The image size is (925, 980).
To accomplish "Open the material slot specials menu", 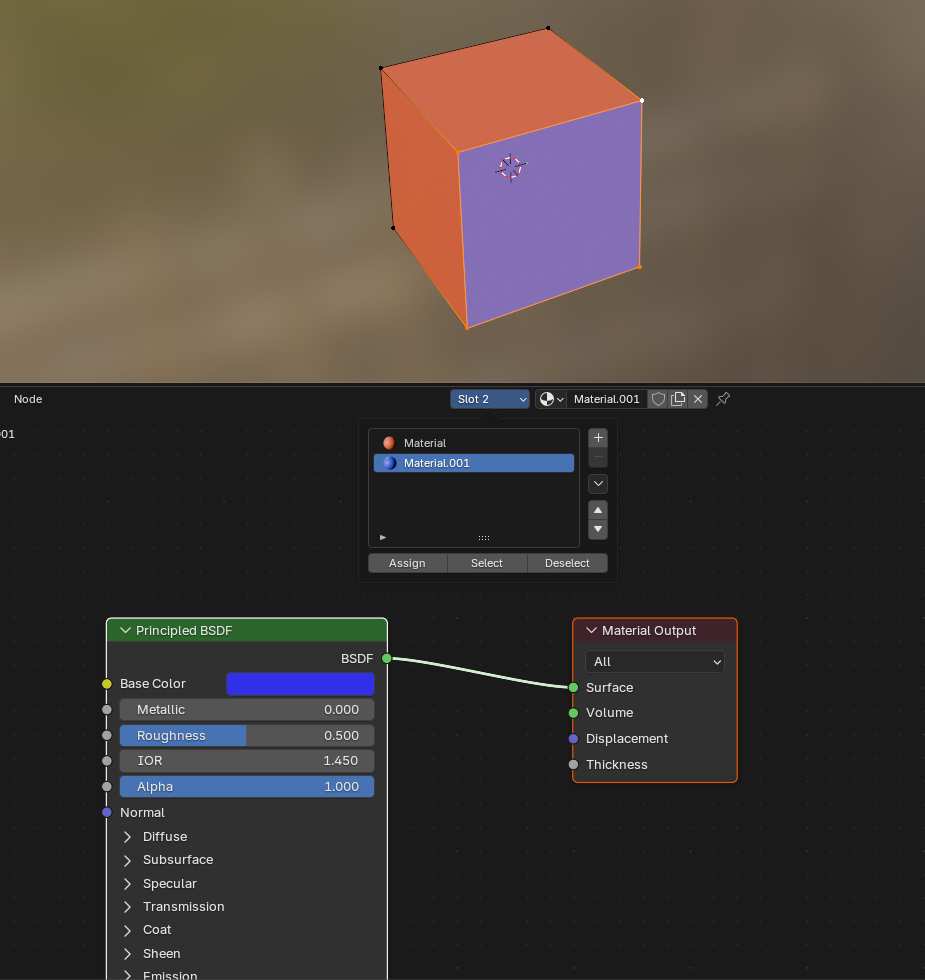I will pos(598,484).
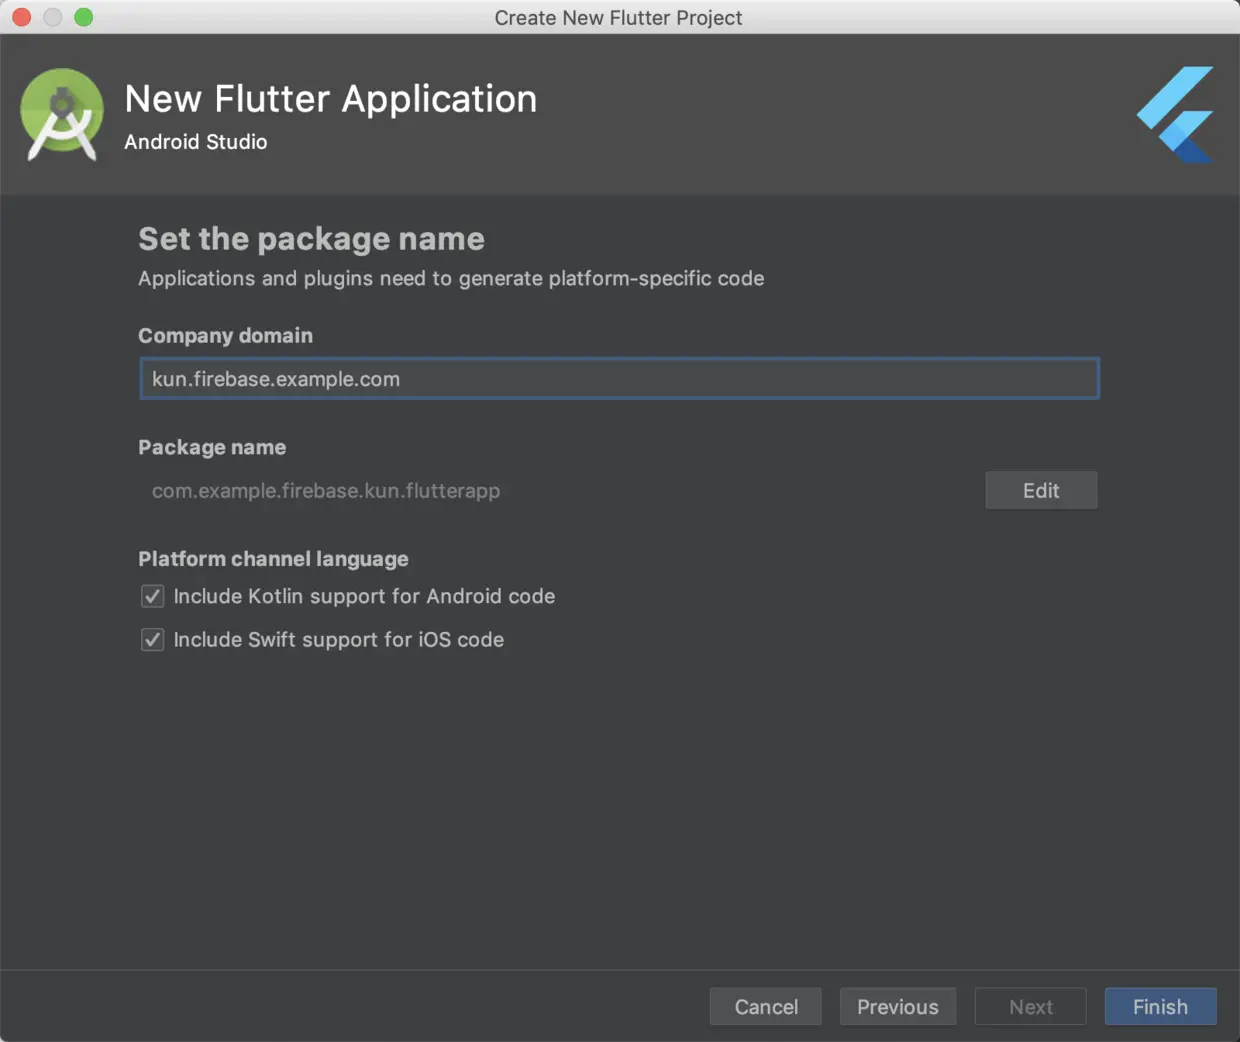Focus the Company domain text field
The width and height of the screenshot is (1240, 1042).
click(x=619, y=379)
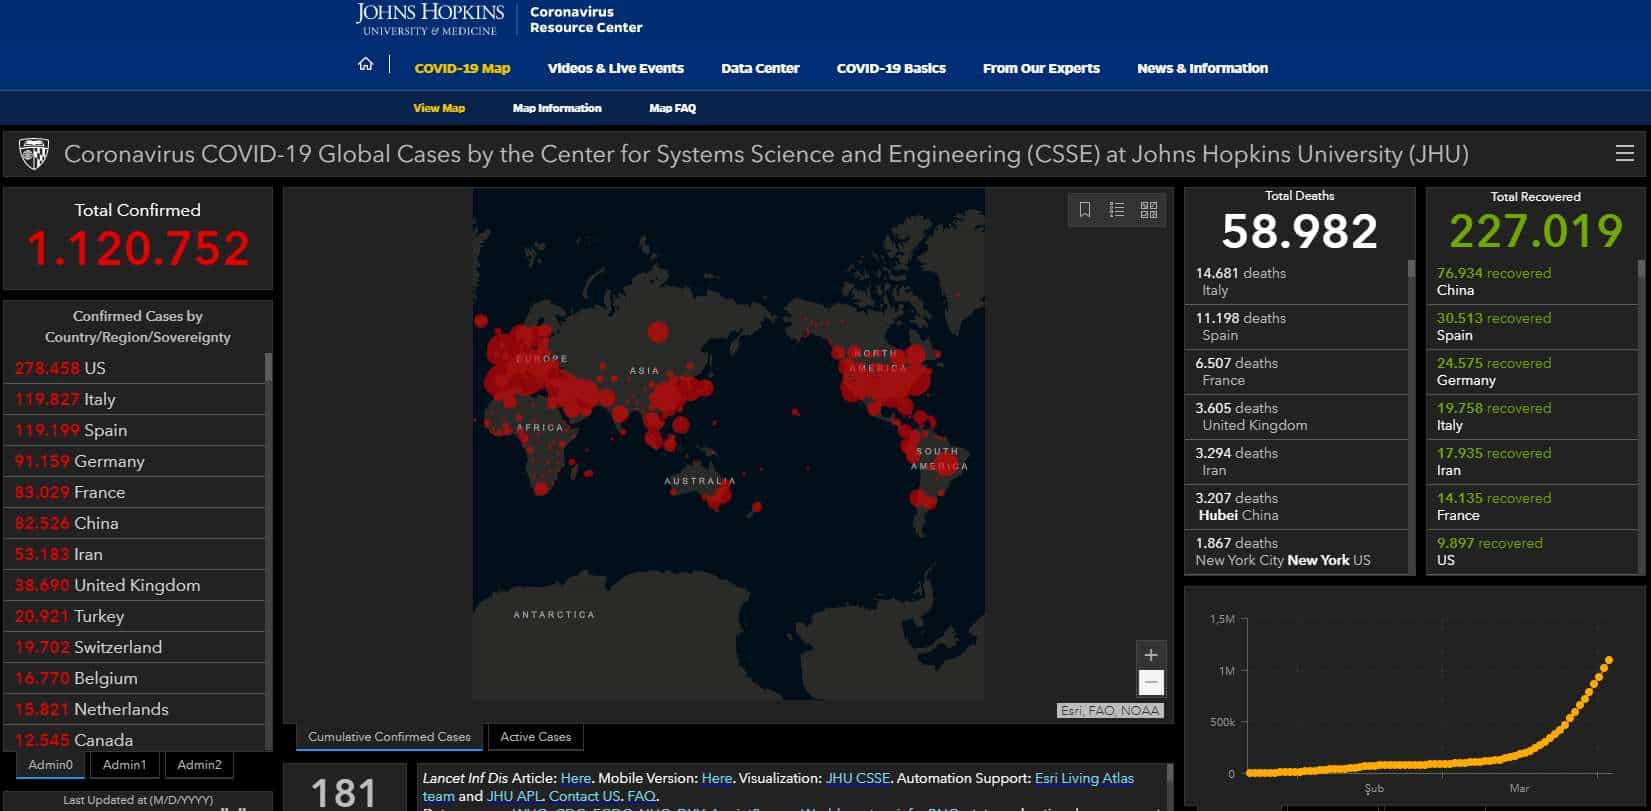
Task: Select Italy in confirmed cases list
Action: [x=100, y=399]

-*-*-

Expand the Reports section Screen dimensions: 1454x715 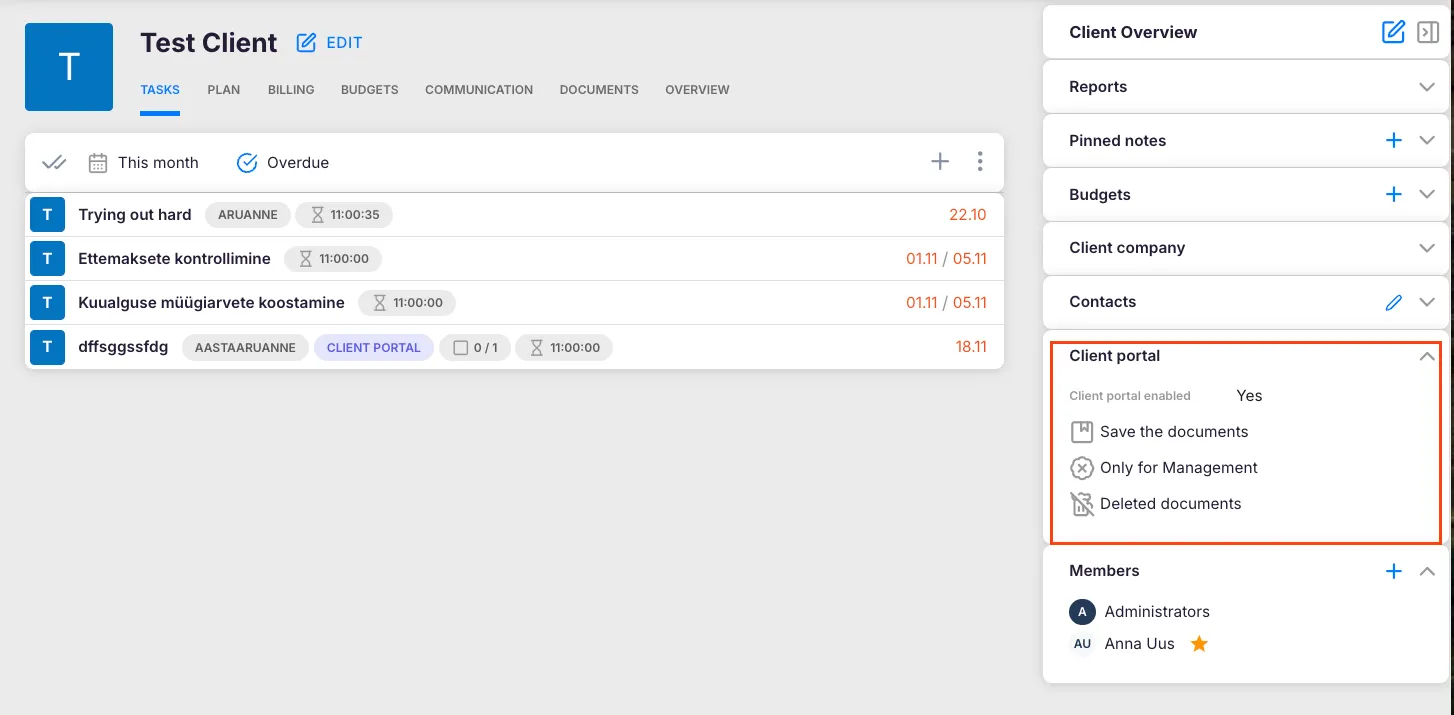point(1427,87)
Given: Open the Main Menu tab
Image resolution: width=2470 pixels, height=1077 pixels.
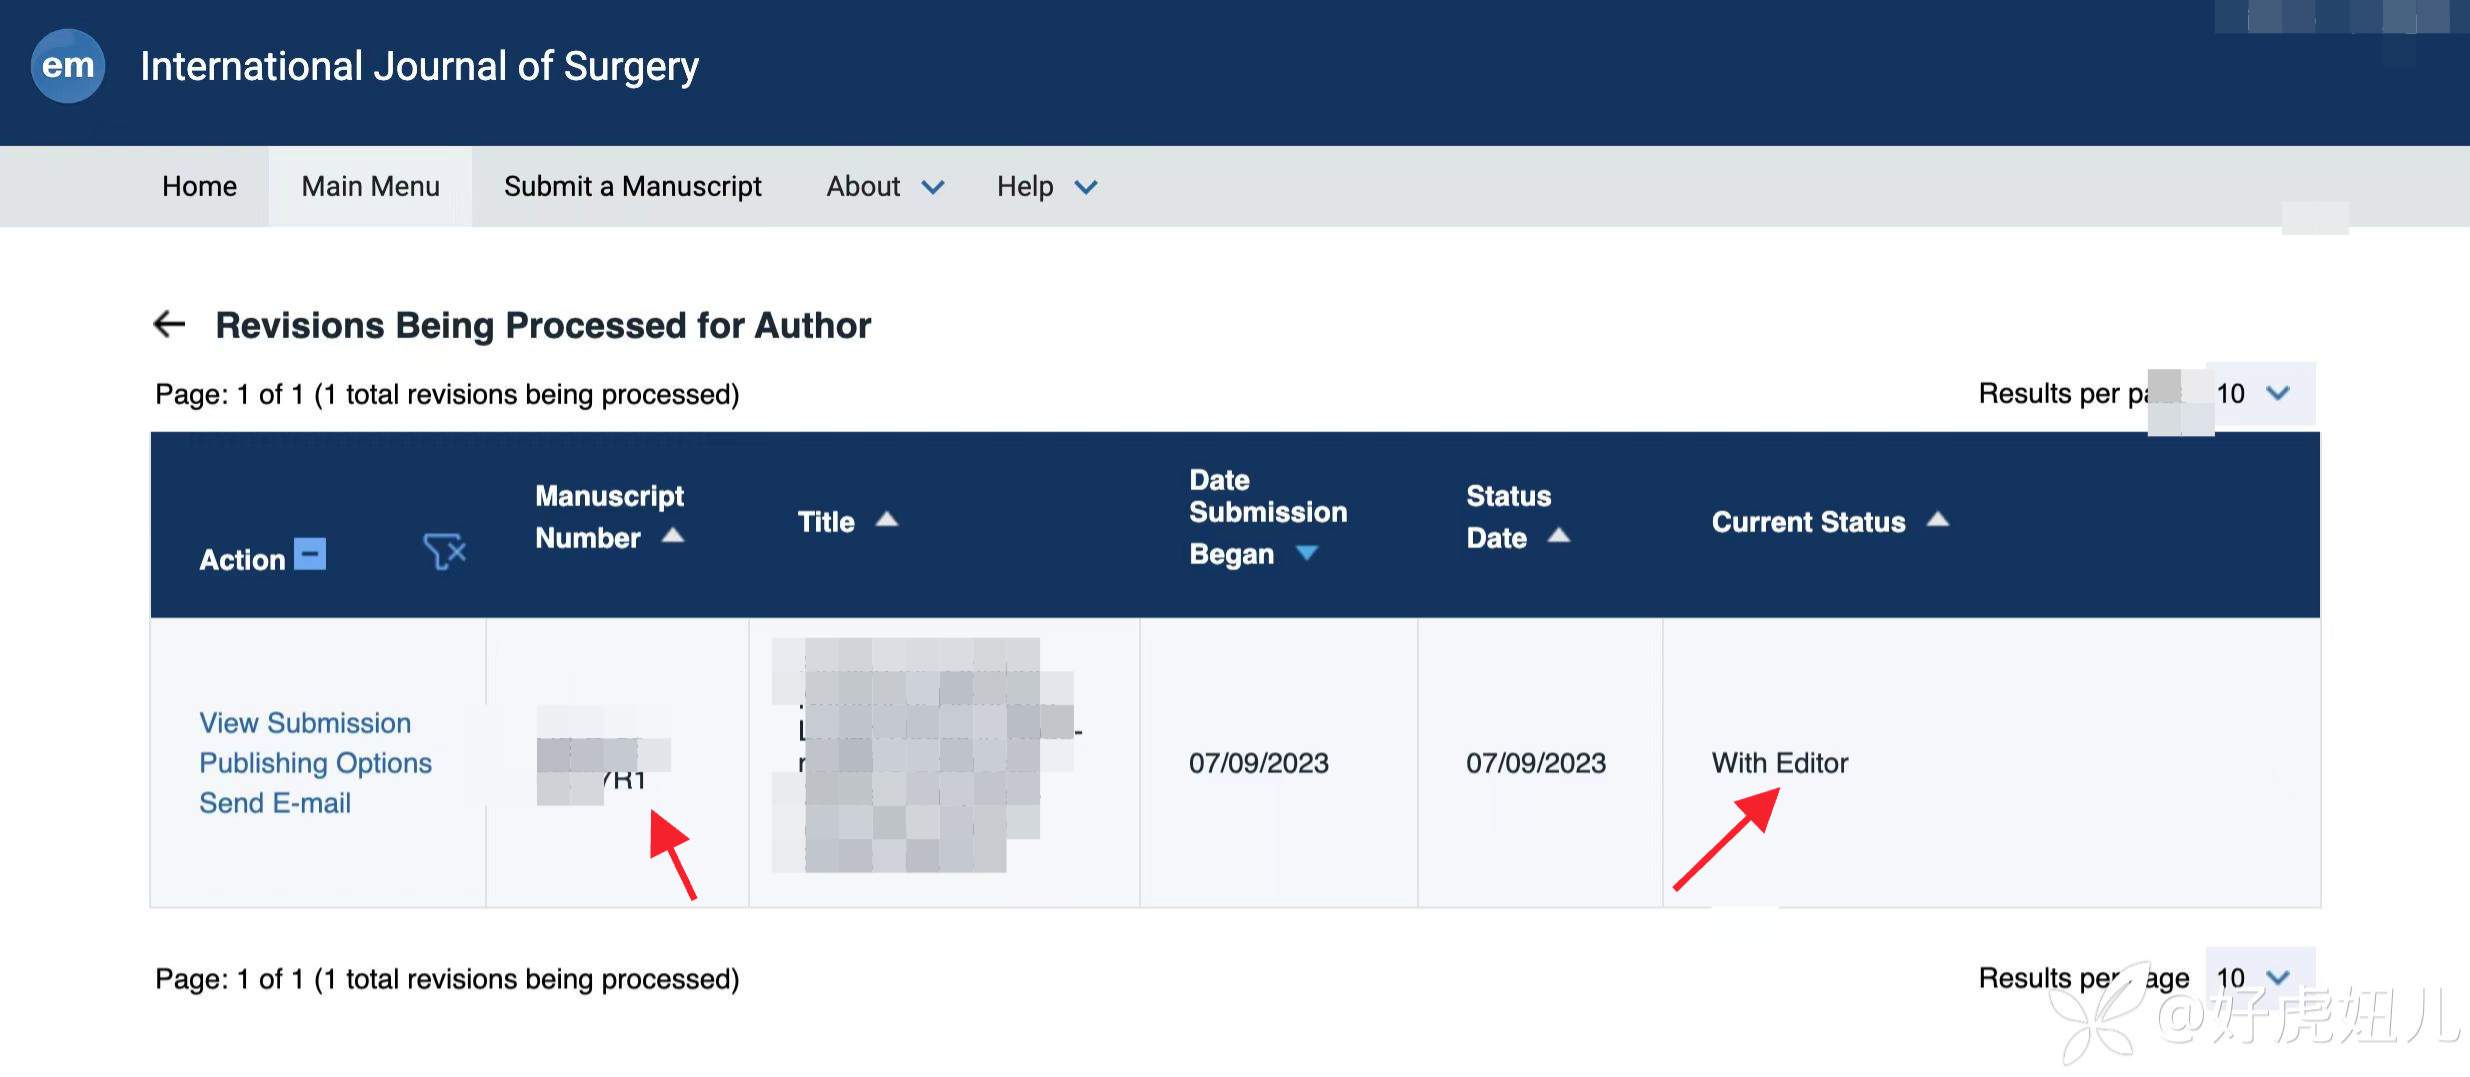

-*-*-

For the lines above, output exactly those from the line containing "Given: Open the Main Menu tab" through the line containing "Image resolution: width=2470", and skip the others.

Given: Open the Main Menu tab
Image resolution: width=2470 pixels, height=1077 pixels.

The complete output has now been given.